◆ GIVEN EXERCISE ◆
Please convert the listing below into a numbered list, dropping any blank lines.

>> begin

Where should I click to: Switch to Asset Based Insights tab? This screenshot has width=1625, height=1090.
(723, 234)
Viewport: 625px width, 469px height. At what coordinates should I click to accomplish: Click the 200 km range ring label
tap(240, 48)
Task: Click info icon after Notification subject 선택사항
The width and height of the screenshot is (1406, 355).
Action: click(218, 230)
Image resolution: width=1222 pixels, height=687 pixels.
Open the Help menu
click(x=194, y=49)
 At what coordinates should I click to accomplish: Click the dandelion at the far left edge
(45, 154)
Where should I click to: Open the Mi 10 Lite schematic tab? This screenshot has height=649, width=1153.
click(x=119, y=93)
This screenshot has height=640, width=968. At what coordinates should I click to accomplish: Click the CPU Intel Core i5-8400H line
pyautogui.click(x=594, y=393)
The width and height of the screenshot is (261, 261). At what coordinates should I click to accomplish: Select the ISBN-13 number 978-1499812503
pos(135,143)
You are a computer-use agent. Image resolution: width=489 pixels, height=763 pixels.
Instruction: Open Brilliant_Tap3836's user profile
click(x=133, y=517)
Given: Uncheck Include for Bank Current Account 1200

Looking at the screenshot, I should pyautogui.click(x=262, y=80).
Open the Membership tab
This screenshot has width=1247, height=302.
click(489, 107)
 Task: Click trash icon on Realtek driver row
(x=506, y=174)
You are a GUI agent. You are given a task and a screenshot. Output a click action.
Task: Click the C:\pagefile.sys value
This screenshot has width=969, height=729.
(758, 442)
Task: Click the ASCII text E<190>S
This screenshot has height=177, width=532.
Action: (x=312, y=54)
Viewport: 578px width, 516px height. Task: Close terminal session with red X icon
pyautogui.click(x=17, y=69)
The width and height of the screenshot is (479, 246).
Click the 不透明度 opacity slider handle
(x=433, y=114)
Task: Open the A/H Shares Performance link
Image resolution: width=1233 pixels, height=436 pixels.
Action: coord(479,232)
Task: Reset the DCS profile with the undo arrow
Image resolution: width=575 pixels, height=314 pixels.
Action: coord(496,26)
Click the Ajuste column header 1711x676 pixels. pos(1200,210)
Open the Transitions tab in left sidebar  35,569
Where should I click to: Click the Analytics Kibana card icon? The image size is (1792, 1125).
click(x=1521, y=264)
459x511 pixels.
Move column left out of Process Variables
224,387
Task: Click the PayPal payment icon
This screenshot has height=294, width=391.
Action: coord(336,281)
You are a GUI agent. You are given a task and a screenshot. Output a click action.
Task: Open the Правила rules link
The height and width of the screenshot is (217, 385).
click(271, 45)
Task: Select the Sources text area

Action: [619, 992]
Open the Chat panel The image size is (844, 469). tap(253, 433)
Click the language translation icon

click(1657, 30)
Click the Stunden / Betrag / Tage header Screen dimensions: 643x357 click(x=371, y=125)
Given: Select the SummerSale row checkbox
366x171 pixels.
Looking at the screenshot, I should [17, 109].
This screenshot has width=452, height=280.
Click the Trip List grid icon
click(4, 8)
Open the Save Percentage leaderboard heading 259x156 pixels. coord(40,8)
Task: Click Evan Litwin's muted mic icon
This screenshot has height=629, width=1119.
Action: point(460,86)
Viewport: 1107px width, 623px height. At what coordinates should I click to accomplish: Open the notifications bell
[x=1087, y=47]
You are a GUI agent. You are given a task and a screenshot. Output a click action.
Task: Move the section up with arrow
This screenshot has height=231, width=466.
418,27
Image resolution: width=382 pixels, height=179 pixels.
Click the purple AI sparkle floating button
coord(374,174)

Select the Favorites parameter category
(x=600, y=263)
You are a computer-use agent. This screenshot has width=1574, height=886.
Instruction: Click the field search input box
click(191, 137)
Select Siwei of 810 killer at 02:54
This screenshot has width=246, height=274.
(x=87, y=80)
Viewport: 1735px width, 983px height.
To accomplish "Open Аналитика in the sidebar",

>> end

◆ RIGHT ANSWER ◆
1. Where should I click to: Switch to Asset Based Insights tab? This screenshot has width=1625, height=1090.
2. (723, 234)
3. Viewport: 625px width, 469px height. At what coordinates should I click to accomplish: Click the 200 km range ring label
4. tap(240, 48)
5. Task: Click info icon after Notification subject 선택사항
6. The width and height of the screenshot is (1406, 355).
7. Action: click(218, 230)
8. Image resolution: width=1222 pixels, height=687 pixels.
9. Open the Help menu
10. click(x=194, y=49)
11.  At what coordinates should I click to accomplish: Click the dandelion at the far left edge
12. (45, 154)
13. Where should I click to: Open the Mi 10 Lite schematic tab? This screenshot has height=649, width=1153.
14. click(x=119, y=93)
15. This screenshot has height=640, width=968. At what coordinates should I click to accomplish: Click the CPU Intel Core i5-8400H line
16. pyautogui.click(x=594, y=393)
17. The width and height of the screenshot is (261, 261). At what coordinates should I click to accomplish: Select the ISBN-13 number 978-1499812503
18. pos(135,143)
19. You are a computer-use agent. Image resolution: width=489 pixels, height=763 pixels.
20. Instruction: Open Brilliant_Tap3836's user profile
21. click(x=133, y=517)
22. Given: Uncheck Include for Bank Current Account 1200
23. Looking at the screenshot, I should pyautogui.click(x=262, y=80).
24. Open the Membership tab
25. This screenshot has width=1247, height=302.
26. click(489, 107)
27.  Task: Click trash icon on Realtek driver row
28. (x=506, y=174)
29. You are a GUI agent. You are given a task and a screenshot. Output a click action.
30. Task: Click the C:\pagefile.sys value
31. This screenshot has width=969, height=729.
32. (758, 442)
33. Task: Click the ASCII text E<190>S
34. This screenshot has height=177, width=532.
35. Action: (x=312, y=54)
36. Viewport: 578px width, 516px height. Task: Close terminal session with red X icon
37. pyautogui.click(x=17, y=69)
38. The width and height of the screenshot is (479, 246).
39. Click the 不透明度 opacity slider handle
40. (x=433, y=114)
41. Task: Open the A/H Shares Performance link
42. Image resolution: width=1233 pixels, height=436 pixels.
43. Action: coord(479,232)
44. Task: Reset the DCS profile with the undo arrow
45. Image resolution: width=575 pixels, height=314 pixels.
46. Action: coord(496,26)
47. Click the Ajuste column header 1711x676 pixels. pos(1200,210)
48. Open the Transitions tab in left sidebar  35,569
49. Where should I click to: Click the Analytics Kibana card icon? The image size is (1792, 1125).
50. click(x=1521, y=264)
51. 459x511 pixels.
52. Move column left out of Process Variables
53. 224,387
54. Task: Click the PayPal payment icon
55. This screenshot has height=294, width=391.
56. Action: coord(336,281)
57. You are a GUI agent. You are given a task and a screenshot. Output a click action.
58. Task: Open the Правила rules link
59. The height and width of the screenshot is (217, 385).
60. click(271, 45)
61. Task: Select the Sources text area
62. Action: [619, 992]
63. Open the Chat panel The image size is (844, 469). tap(253, 433)
64. Click the language translation icon
65. click(1657, 30)
66. Click the Stunden / Betrag / Tage header Screen dimensions: 643x357 click(x=371, y=125)
67. Given: Select the SummerSale row checkbox
68. 366x171 pixels.
69. Looking at the screenshot, I should [17, 109].
70. This screenshot has width=452, height=280.
71. Click the Trip List grid icon
72. click(4, 8)
73. Open the Save Percentage leaderboard heading 259x156 pixels. coord(40,8)
74. Task: Click Evan Litwin's muted mic icon
75. This screenshot has height=629, width=1119.
76. Action: point(460,86)
77. Viewport: 1107px width, 623px height. At what coordinates should I click to accomplish: Open the notifications bell
78. [x=1087, y=47]
79. You are a GUI agent. You are given a task and a screenshot. Output a click action.
80. Task: Move the section up with arrow
81. This screenshot has height=231, width=466.
82. 418,27
83. Image resolution: width=382 pixels, height=179 pixels.
84. Click the purple AI sparkle floating button
85. coord(374,174)
86. Select the Favorites parameter category
87. (x=600, y=263)
88. You are a computer-use agent. This screenshot has width=1574, height=886.
89. Instruction: Click the field search input box
90. click(191, 137)
91. Select Siwei of 810 killer at 02:54
92. This screenshot has width=246, height=274.
93. (x=87, y=80)
94. Viewport: 1735px width, 983px height.
95. To accomplish "Open Аналитика in the sidebar",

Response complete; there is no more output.